“What are you talking about?” Adam cuts me off, alarmed. “Warner is an animal—”
I take a steadying breath. I need to remember how little they know Warner, how little they’ve heard from his point of view; I have to remind myself what I used to think of him just a few days ago.
Warner’s revelations are still so recent. I don’t know how to properly defend him or how to reconcile these polarizing impressions of him, and for a moment it makes me furious with him and his stupid pretenses, for ever having put me in this position. If only he didn’t come across as a sick, twisted psycho, I wouldn’t have to stand up for him right now.
“He wants to take down The Reestablishment,” I try to explain. “And he wants to kill Anderson, too—”
The room explodes into more arguments. Shouts and epithets that all boil down to no one believing me, everyone thinking I’m insane and that Warner’s brainwashed me; they think he’s a proven murderer who locked me up and tried to use me to torture people.
And they’re not wrong. Except that they are.
I want so desperately to tell them they don’t understand.
None of them know the truth, and they’re not giving me a chance to explain. But just as I’m about to say something else in my own defense, I catch a glimpse of Ian out of the corner of my eye.
He’s laughing at me.
Out loud, slapping his knee, head thrown back, howling with glee at what he thinks is my stupidity, and for a moment I seriously begin to doubt myself and everything Warner said to me.
I squeeze my eyes shut.
How will I ever really know if I can trust him? How do I know he wasn’t lying to me like he always did, like he claims he has been from the beginning?
I’m so sick of this uncertainty. So sick and tired of it.

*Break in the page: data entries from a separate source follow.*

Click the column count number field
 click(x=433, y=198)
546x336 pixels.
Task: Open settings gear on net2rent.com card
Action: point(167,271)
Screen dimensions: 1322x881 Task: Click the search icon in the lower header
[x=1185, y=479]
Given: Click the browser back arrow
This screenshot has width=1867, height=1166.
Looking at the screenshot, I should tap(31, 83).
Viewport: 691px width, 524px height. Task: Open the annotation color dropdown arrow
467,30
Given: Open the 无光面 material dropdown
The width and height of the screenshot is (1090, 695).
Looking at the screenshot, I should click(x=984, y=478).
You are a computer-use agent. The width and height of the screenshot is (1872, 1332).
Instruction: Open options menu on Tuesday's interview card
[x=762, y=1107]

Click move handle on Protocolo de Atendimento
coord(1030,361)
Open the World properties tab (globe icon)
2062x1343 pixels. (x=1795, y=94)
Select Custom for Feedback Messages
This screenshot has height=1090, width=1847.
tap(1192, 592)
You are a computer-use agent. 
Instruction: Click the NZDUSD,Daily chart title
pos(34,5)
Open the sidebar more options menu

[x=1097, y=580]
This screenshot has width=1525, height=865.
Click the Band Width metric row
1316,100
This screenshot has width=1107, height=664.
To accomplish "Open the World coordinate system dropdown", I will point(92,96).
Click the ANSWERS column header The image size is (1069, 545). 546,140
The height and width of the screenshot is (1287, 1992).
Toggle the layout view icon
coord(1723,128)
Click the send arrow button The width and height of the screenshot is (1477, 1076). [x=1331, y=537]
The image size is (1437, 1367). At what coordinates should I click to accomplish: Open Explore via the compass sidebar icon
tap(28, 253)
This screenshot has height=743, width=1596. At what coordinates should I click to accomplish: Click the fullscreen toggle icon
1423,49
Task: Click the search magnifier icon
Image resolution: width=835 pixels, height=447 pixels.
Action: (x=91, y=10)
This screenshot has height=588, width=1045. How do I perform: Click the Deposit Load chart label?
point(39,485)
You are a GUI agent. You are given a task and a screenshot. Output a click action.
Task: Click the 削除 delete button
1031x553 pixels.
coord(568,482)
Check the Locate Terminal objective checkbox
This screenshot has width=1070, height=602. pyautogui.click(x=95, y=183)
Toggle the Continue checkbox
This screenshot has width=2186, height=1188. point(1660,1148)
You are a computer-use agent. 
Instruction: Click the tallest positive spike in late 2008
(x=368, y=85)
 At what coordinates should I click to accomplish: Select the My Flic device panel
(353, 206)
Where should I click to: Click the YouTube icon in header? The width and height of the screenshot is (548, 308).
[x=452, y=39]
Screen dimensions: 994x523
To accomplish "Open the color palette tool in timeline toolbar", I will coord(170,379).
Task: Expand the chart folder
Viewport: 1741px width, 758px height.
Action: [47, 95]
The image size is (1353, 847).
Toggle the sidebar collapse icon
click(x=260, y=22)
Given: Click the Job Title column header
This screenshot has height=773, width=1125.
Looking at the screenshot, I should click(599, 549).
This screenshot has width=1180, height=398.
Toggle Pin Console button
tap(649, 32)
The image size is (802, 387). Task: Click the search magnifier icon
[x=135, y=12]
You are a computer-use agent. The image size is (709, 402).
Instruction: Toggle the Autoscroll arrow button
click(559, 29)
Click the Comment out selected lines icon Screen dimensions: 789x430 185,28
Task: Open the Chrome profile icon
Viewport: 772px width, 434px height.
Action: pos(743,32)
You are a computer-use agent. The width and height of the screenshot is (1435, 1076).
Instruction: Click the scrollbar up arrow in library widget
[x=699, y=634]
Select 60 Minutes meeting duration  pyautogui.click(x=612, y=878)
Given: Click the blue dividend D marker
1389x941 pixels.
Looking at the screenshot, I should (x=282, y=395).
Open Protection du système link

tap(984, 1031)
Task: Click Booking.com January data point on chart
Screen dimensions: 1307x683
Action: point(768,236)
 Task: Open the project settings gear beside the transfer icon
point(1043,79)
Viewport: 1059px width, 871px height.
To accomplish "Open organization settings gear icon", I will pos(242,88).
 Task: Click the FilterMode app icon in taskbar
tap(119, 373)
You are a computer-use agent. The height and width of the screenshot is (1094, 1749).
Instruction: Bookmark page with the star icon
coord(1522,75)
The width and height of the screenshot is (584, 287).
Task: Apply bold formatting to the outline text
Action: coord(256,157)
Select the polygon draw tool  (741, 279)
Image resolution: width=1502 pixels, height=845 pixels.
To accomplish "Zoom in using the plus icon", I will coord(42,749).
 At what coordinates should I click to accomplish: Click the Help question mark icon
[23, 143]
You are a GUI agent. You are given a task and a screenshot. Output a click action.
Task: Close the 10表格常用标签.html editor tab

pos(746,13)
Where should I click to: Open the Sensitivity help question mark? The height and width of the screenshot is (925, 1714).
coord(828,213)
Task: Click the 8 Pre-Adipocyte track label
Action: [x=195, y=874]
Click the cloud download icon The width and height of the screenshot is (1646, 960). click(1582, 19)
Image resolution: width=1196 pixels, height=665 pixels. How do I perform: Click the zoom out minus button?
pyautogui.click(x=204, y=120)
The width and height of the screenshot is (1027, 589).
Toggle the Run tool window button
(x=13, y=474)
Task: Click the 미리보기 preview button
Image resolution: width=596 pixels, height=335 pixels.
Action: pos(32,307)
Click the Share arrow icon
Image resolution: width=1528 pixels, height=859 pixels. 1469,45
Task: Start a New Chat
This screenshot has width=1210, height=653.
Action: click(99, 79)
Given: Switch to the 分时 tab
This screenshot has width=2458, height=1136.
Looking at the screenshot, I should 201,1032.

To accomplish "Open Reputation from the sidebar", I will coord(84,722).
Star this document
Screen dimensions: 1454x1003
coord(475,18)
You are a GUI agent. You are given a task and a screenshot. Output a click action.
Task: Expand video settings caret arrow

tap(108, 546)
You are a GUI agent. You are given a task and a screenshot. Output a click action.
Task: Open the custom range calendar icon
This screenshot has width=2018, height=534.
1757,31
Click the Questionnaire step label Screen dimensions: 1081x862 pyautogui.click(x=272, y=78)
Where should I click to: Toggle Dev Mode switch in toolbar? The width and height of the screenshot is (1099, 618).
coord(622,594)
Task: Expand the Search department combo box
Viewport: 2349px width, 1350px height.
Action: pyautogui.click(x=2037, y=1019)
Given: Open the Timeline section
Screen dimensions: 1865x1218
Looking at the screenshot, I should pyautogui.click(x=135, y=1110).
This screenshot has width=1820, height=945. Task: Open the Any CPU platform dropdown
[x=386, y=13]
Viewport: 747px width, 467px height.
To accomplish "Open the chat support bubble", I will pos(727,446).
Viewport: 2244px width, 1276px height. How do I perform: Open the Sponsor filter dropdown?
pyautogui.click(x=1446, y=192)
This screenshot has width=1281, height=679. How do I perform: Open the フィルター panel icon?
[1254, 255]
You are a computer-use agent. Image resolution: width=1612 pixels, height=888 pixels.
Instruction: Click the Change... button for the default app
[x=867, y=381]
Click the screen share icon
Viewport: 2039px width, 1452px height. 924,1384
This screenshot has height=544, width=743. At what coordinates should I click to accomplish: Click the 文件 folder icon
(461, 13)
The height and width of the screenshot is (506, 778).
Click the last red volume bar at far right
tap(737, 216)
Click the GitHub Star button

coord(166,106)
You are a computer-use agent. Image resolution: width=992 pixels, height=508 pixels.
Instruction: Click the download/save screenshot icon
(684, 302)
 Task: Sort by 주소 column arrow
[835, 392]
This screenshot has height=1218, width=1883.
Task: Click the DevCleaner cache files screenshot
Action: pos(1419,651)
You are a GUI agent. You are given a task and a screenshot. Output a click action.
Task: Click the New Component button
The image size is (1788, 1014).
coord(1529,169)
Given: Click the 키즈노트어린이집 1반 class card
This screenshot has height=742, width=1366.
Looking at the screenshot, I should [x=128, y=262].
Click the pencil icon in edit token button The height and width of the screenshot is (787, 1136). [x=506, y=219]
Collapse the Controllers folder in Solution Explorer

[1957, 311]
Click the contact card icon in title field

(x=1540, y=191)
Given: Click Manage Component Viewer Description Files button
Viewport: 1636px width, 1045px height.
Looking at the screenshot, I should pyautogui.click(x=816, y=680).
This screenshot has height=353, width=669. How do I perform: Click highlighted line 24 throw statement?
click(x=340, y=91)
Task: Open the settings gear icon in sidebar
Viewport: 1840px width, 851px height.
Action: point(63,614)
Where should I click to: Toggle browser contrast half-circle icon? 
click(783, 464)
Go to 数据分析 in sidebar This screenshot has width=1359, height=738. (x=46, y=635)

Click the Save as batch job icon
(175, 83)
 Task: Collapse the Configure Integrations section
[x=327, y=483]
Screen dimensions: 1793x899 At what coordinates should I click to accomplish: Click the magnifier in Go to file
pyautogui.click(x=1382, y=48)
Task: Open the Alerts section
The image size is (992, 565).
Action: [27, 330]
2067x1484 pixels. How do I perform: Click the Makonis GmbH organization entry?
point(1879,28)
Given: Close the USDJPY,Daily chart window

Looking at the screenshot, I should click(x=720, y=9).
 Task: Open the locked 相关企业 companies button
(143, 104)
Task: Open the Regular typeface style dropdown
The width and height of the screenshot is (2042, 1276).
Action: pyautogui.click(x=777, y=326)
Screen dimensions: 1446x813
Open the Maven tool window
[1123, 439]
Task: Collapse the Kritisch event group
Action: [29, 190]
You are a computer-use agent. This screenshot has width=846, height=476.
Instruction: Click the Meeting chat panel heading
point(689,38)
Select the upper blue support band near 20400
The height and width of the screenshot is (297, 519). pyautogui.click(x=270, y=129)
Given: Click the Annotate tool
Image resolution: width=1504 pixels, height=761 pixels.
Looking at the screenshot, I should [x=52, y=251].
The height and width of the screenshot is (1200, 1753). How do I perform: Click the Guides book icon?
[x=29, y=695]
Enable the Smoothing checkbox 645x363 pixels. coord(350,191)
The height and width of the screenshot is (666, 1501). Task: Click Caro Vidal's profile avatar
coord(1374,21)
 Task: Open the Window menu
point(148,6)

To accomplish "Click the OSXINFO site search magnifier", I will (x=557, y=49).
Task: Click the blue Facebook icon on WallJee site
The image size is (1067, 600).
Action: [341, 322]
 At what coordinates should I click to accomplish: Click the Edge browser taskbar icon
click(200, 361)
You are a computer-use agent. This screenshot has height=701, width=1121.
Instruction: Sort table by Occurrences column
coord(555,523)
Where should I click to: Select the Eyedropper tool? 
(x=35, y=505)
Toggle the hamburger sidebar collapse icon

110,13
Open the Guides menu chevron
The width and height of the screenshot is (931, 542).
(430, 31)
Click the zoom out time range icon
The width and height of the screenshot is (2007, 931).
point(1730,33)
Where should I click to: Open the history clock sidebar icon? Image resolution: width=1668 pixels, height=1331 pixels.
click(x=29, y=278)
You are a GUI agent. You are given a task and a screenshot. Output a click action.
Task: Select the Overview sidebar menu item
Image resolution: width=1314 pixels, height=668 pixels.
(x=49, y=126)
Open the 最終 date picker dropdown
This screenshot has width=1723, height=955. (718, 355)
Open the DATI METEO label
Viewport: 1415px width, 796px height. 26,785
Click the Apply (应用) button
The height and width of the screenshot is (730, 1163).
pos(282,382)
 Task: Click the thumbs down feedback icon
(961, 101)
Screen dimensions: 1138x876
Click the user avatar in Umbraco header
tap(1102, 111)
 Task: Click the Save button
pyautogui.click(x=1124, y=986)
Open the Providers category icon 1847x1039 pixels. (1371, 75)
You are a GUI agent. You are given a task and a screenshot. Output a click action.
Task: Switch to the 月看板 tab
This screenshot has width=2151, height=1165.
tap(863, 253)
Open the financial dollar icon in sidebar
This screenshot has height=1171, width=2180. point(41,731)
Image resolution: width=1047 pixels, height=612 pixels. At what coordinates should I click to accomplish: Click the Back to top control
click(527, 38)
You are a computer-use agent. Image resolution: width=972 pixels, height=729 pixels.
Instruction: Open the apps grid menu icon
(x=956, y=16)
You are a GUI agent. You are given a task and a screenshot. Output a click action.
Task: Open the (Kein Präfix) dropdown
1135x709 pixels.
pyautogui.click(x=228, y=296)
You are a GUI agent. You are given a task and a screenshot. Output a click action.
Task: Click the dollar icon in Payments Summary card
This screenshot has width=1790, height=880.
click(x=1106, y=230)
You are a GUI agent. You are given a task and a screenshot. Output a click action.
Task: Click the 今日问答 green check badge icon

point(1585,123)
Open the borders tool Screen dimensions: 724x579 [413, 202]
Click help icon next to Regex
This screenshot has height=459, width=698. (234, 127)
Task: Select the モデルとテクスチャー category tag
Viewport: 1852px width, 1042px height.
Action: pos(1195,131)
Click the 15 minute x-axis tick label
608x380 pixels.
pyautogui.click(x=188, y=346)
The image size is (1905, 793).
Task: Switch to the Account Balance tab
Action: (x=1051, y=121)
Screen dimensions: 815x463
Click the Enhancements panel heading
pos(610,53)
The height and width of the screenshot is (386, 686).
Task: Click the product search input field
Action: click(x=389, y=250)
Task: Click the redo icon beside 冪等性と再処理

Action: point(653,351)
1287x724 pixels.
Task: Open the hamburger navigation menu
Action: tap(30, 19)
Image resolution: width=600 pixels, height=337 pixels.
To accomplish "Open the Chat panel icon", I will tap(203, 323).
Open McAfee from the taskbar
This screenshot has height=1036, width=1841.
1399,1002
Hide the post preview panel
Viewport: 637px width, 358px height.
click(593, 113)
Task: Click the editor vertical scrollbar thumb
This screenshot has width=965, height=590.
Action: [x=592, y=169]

But I blink and I’m being pulled out of the crowd, tugged toward James’s bedroom door; to the storage closet that used to be his room. Adam pulls me inside and shuts the door on the insanity behind us. He’s holding my arms, looking into my eyes with a strange, burning intensity that startles me.
I’m trapped.
“What’s going on?” he asks. “Why are you defending Warner? After everything he did to you, you should hate him—you should be furious—”
“I can’t, Adam, I—”
“What do you mean you can’t?”
“I just—it’s not that easy anymore.” I shake my head, try to explain the unexplainable. “I don’t know what to think of him now. There are so many things I misunderstood. Things I couldn’t comprehend.” I drop my eyes. “He’s really . . .” I hesitate, conflicted.
I don’t know how to tell the truth without sounding like a liar.
“I don’t know,” I finally say, staring into my hands. “I don’t know. He’s just . . . he’s not as bad as I thought.”
“Wow.” Adam exhales, shocked. “He’s not as bad as you thought. He’s not as bad as you thought? How on earth could he be any better than you thought—?”
“Adam—”
“What the hell are you thinking, Juliette?”
I look up. He can’t hide the disgust in his eyes.
I panic.
I need to find a way to explain, to present an irrefutable example—proof that Warner is not who I thought he was—but I can already tell that Adam has lost confidence in me, that he doesn’t trust me or believe me anymore, and I flounder.
He opens his mouth to speak.
I beat him to it. “Do you remember that day you found me crying in the shower? After Warner forced me to torture that toddler?”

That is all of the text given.